*Text passage*

Thursday, March 15, 2012

Purees - Baby Food & Operation Veggie Sneak Attack


I've been blessed with one fantastic eater in our 10 month old son, and one okay eater in our 3 1/2 year old daugther. With our son, I'm able to feed him straight up fruit and veggie purees. With our daughter, we usually offer her fruits and veggies in their most purest form. These offerings are usually met with her barely touching her tongue to the fruit/veggie and quick "no thanks, momma." So, we have to be a bit more creative with her.

Ready, set, make purees - Steam, Puree, Freeze!
Here's where purees are a life saver and work great for the whole family. I love to steam and puree fruits and veggies and keep them stockpiled. If making small to medium batches I use the Baby Brezza. It is a baby food maker that steams/purees all in one step. I love it! When making large batches of purees, I'll steam on the stove top and either use the Baby Brezza for pureeing or use my hand blender. [If using the stove top method, make sure there's enough water in the pot to steam the veggies, but not so much that your veggies or steamer basket are submergered. Also, retain some or all of the water for pureeing with the fruits/veggies to make a smoother puree.] Now for storage- for me, I find that freezing in ice cube trays make it easy for me to determine portions. Each cube makes 1 ounce of puree. Next, pop the cubes of the trays and store in freezer bags, labeled with the date they were made. A couple important notes, don't store food in the trays too long, over 24 hours or so and they can get freezer burned, move them out of the trays quickly. Also, buy a good freezer bag. Not all storage bags work well as freezer bags. So, buy a thicker bag labeled as "freezer" bags.

*Extracted records*

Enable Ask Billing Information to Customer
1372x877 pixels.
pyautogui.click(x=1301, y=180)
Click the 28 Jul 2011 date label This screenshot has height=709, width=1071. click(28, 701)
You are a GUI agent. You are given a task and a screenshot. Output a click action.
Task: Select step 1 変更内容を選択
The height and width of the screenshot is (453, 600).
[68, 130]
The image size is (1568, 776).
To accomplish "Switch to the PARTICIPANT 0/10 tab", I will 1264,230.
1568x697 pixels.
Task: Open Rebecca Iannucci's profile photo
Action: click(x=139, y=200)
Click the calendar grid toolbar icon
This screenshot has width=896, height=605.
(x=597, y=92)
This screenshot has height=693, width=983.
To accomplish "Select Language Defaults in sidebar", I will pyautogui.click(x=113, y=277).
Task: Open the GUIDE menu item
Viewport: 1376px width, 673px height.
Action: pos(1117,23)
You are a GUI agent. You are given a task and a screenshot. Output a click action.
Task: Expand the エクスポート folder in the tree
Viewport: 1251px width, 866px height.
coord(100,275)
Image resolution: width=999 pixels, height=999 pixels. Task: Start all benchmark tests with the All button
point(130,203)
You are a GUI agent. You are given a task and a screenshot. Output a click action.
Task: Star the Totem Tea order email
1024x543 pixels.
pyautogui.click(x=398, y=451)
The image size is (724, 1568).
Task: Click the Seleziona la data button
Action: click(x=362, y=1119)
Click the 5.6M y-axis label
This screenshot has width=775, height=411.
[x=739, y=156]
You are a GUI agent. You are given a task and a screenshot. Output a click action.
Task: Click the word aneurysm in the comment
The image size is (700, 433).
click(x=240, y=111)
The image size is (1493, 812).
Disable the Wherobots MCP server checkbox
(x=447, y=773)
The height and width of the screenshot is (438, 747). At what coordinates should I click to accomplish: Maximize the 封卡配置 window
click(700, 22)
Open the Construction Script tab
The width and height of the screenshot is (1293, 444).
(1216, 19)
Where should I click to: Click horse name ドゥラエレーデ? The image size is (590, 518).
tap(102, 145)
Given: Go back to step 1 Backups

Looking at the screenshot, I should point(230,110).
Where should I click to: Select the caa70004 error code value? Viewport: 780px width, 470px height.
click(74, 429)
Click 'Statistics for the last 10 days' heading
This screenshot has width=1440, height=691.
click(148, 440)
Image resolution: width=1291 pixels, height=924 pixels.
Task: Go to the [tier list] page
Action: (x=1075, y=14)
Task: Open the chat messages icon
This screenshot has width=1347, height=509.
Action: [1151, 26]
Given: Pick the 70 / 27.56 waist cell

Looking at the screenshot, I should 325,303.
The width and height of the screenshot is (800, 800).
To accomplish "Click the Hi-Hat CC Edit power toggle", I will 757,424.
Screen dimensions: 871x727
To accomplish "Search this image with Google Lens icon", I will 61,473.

*Activities*
a) In the text about baby food purees, how much puree does each ice cube make?
b) Reproduce word for word the part of the text about baby food purees starting at "Purees - Baby" and ending at "creative with her.".

*Answers by task*
a) Each cube makes 1 ounce of puree.

b)
Purees - Baby Food & Operation Veggie Sneak Attack


I've been blessed with one fantastic eater in our 10 month old son, and one okay eater in our 3 1/2 year old daugther. With our son, I'm able to feed him straight up fruit and veggie purees. With our daughter, we usually offer her fruits and veggies in their most purest form. These offerings are usually met with her barely touching her tongue to the fruit/veggie and quick "no thanks, momma." So, we have to be a bit more creative with her.